Refuge in Ruin: Returning to Nahr al-Bared

All year, a string of car bombs, assassinations and the encampment of anti-government protesters in downtown Beirut had elevated fears that Lebanon's deepening political crisis could ignite an all-out war. Then a fierce clash erupted May 20 that pitted the national army against a surprising foe: a little-known militant group comprising hundreds of fighters firmly entrenched in the Palestinian camp at Nahr al-Bared.

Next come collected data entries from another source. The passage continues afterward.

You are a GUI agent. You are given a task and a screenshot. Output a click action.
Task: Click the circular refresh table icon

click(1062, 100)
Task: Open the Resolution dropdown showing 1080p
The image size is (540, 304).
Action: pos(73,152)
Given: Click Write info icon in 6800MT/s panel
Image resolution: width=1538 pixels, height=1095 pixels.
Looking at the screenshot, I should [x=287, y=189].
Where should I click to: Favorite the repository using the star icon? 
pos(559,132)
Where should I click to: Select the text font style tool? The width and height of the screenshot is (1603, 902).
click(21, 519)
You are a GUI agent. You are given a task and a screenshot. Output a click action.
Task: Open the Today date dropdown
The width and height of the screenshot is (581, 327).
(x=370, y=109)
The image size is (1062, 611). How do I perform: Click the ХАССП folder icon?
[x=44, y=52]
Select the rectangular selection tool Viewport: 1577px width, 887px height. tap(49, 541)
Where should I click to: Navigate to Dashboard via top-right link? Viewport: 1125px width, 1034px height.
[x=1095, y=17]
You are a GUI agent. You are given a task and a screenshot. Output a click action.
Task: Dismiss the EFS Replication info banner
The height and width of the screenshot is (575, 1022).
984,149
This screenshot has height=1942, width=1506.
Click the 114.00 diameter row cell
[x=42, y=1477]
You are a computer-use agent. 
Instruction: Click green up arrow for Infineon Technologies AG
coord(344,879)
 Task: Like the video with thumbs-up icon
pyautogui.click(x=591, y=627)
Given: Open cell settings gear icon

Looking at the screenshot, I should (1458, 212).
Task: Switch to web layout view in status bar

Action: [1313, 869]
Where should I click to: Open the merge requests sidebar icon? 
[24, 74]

The battle raged for 15 weeks, scattering the camp's 31,000 residents and shocking a fearfully divided nation. When the fighting ended Sept. 2, it had claimed hundreds of lives, leveled most of the camp and stretched the army perilously thin. In a country where Palestinians are still blamed for triggering the last civil war, it had raised the grim possibility that violence could spread to 11 similar camps. 'Post-Annapolis' discussions on the prospects for Palestinian statehood largely ignore the fate of Lebanon's 400,000 Palestinians. But the untold stories behind the rise of Fatah al-Islam, the ongoing displacement of Nahr al-Bared's two-time refugees and what –– if anything –– the government will do about the dismal conditions and shifting alliances within the camps, will help determine the region's future.

Transit Camp

The three months of fighting at Nahr al-Bared last year brought a period of relative unity to Lebanon. In a country whose political process is founded on sectarianism, the army is one of the few state organs free of religious-based schism. The Nahr al-Bared conflict, which pitted the army against the shadowy, foreign, Fatah al-Islam group, led Lebanese citizens of every sect to rally together behind their army.